The dataframe is a spreadsheet like tabular data structure designed to extend series to multiple dimensions. It consists of an ordered collection of columns, each of which can contain a value of a different type (numeric, string, Boolean, etc.). The figure below shows a dataframe datastructure:
The dataframe has two index arrays. The first index array, associated with the lines, has very similar functions to the index array in series. In fact, each label is associated with all the values in the row. The second array contains a series of labels, each associated with a particular column. We can also view dataframe as a dict of series, where the keys are the column names and the values are the series that will form the columns of the dataframe. All elements in each series are mapped according to an array of labels, called the index.
A dataframe is constructed using by passing dict object to the DataFrame() constructor. This dict object contains a key for each column we want to define, with an array of values for each of them.
As depicted in the figure above, if we consider column names as “Keys” and list of items under that column as “Values”, we can easily use a python dictionary to represent the same as
my_dict = {
'name' : ["a", "b", "c", "d", "e","f", "g"],
'age' : [20,27, 35, 55, 18, 21, 35],
'designation': ["VP", "CEO", "CFO", "VP", "VP", "CEO", "MD"]
}
We can create a Pandas DataFrame out of this dictionary as:
import Pandas as pd
df = pd.DataFrame(my_dict)
See the following program:
import pandas as pd
my_dict = {
'name' : ["a", "b", "c", "d", "e","f", "g"],
'age' : [20,27, 35, 55, 18, 21, 35],
'designation': ["VP", "CEO", "CFO", "VP", "VP", "CEO", "MD"]
}
df = pd.DataFrame(my_dict)
print(df)
The output of the program shows the created dataframe:
name age designation
0 a 20 VP
1 b 27 CEO
2 c 35 CFO
3 d 55 VP
4 e 18 VP
5 f 21 CEO
6 g 35 MD
------------------
(program exited with code: 0)
Press any key to continue . . .
We can also create a dataframe with a preferred selection of columns which is done by specifying a sequence of columns using the columns option in the constructor of the dataframe. The columns will be created in the order of the sequence regardless of how they are contained in the dict object. See the following program:
import pandas as pd
my_dict = {
'name' : ["a", "b", "c", "d", "e","f", "g"],
'age' : [20,27, 35, 55, 18, 21, 35],
'designation': ["VP", "CEO", "CFO", "VP", "VP", "CEO", "MD"]
}
df1 = pd.DataFrame(my_dict, columns=['age','designation'])

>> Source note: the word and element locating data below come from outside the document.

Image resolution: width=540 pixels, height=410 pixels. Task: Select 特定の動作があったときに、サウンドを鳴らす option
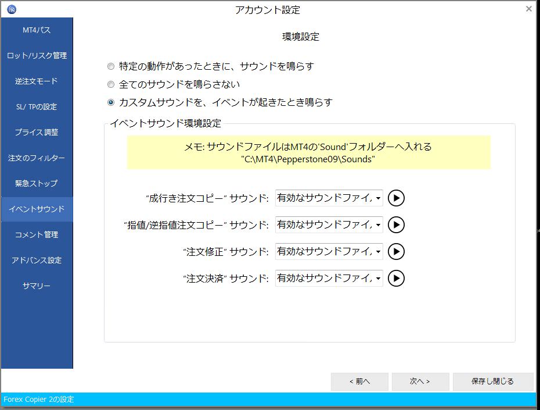[111, 66]
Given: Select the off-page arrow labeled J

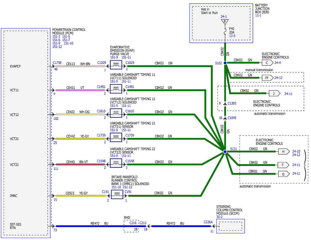Looking at the screenshot, I should point(274,93).
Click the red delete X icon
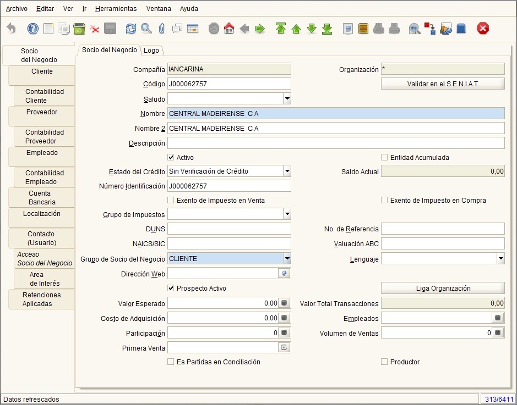The height and width of the screenshot is (405, 517). pos(95,29)
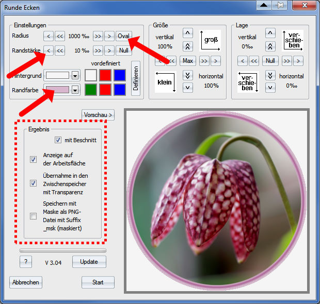320x304 pixels.
Task: Click single up arrow under Größe vertikal
Action: (188, 33)
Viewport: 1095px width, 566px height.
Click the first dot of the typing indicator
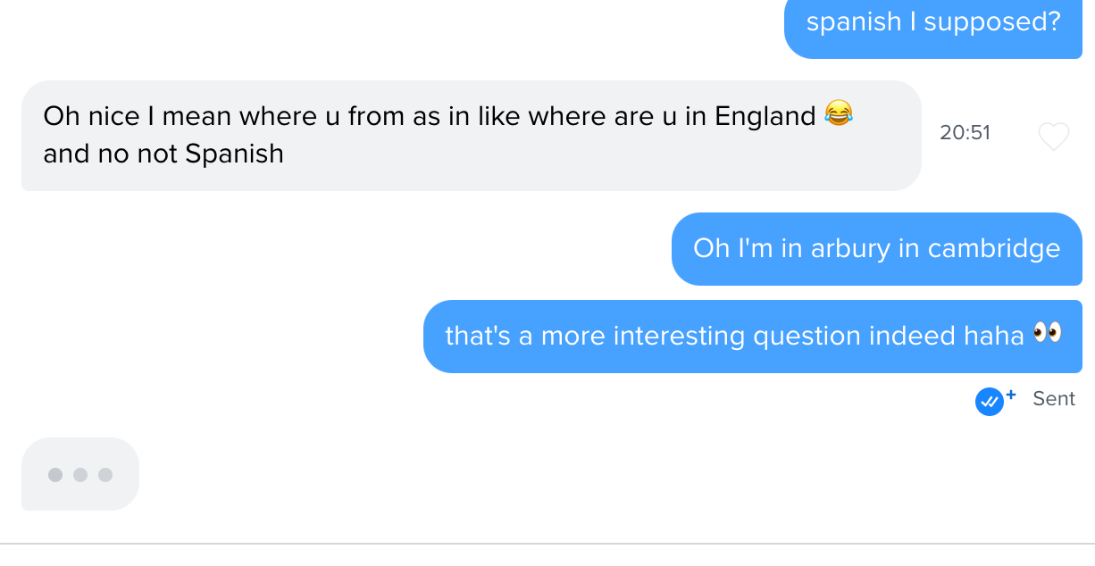coord(55,475)
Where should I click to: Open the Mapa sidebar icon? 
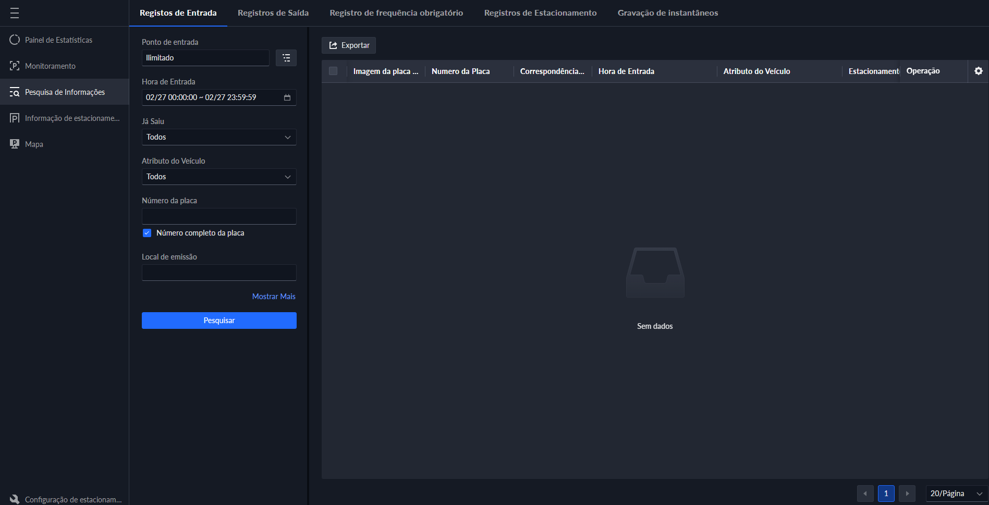15,144

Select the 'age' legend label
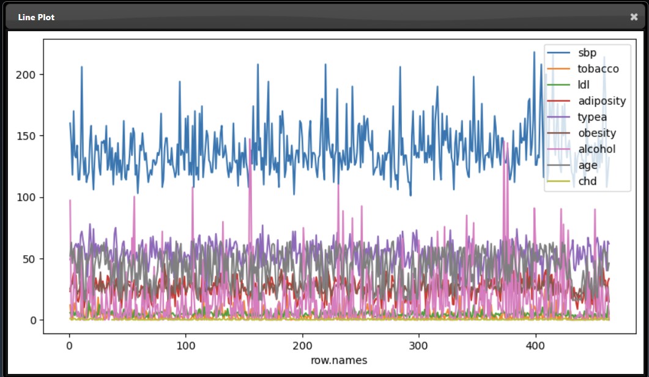pos(587,165)
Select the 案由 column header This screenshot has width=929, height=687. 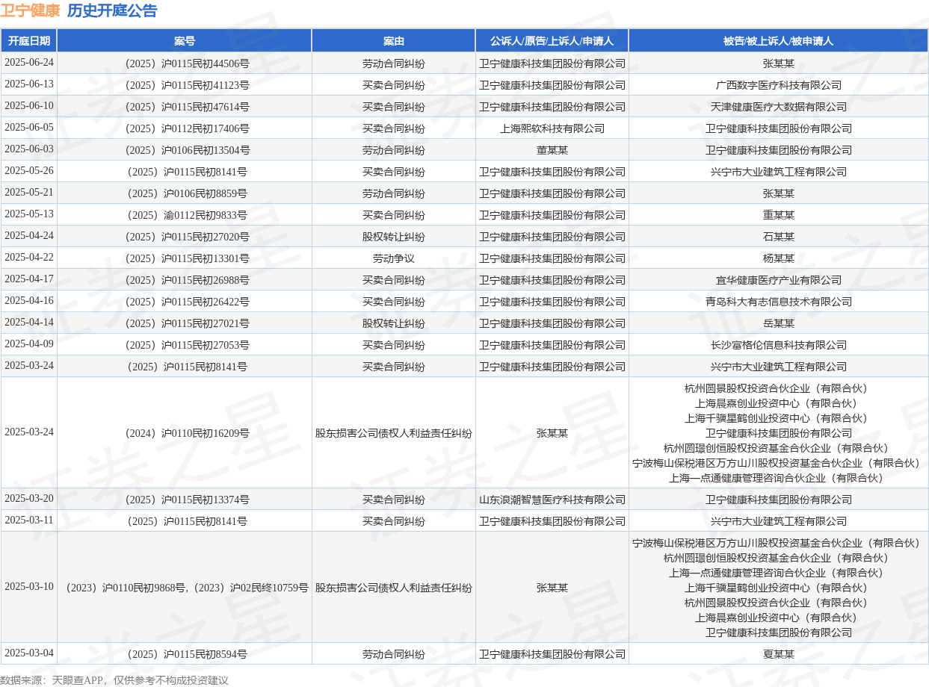pos(394,41)
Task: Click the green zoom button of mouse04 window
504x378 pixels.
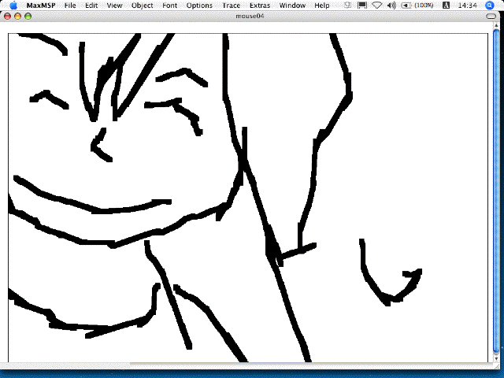Action: (28, 16)
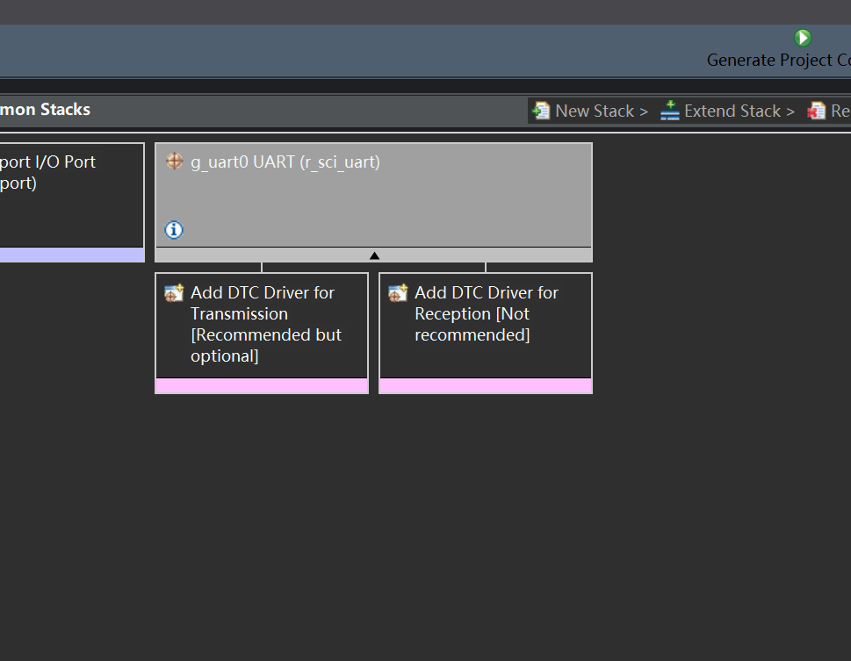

df2 = pd.DataFrame(my_dict, columns=['age','name'])
df3 = pd.DataFrame(my_dict, columns=['name','designation'])
print(df1)
print('\n')
print(df2)
print('\n')
print(df3)
The output of the program is shown below:
age designation
0 20 VP
1 27 CEO
2 35 CFO
3 55 VP
4 18 VP
5 21 CEO
6 35 MD
age name
0 20 a
1 27 b
2 35 c
3 55 d
4 18 e
5 21 f
6 35 g
name designation
0 a VP
1 b CEO
2 c CFO
3 d VP
4 e VP
5 f CEO
6 g MD
------------------
(program exited with code: 0)
Press any key to continue . . .
If the labels for dataframe objects are not explicitly specified in the Index array, pandas automatically assigns a numeric sequence starting from 0(as shown in the output above). Instead, if we want to assign labels to the indexes of a dataframe, we have to use the index option and assign it an array containing the labels as shown in the following program:
import pandas as pd
my_dict = {
'name' : ["a", "b", "c", "d", "e","f", "g"],
'age' : [20,27, 35, 55, 18, 21, 35],
'designation': ["VP", "CEO", "CFO", "VP", "VP", "CEO", "MD"]
}
df= pd.DataFrame(my_dict, index=['one','two','three','four','five','six','seven'])
print(df)
The output of the program is shown below:
name age designation
one a 20 VP
two b 27 CEO
three c 35 CFO
four d 55 VP
five e 18 VP
six f 21 CEO
seven g 35 MD
------------------
(program exited with code: 0)
Press any key to continue . . .
Instead of using dict object there is an alternate way to define a dataframe by defining three arguments in the constructor, in the following order—a data matrix, an array containing the labels assigned to the index option, and an array containing the names of the columns assigned to the columns option. See the following program:
import pandas as pd
import numpy as np
df= pd.DataFrame(np.arange(16).reshape((4,4)),index=['Canada','China','US','India'],columns=['Python','Java','PHP','C++'])
print(df)
The output of the program is shown below:
Python Java PHP C++
Canada 0 1 2 3
China 4 5 6 7
US 8 9 10 11
India 12 13 14 15
------------------
(program exited with code: 0)
Press any key to continue . . .
Once a dataframe is created we can
a. Know the name of all the columns of a dataframe by specifying the columns attribute on the instance of the dataframe object (df.columns).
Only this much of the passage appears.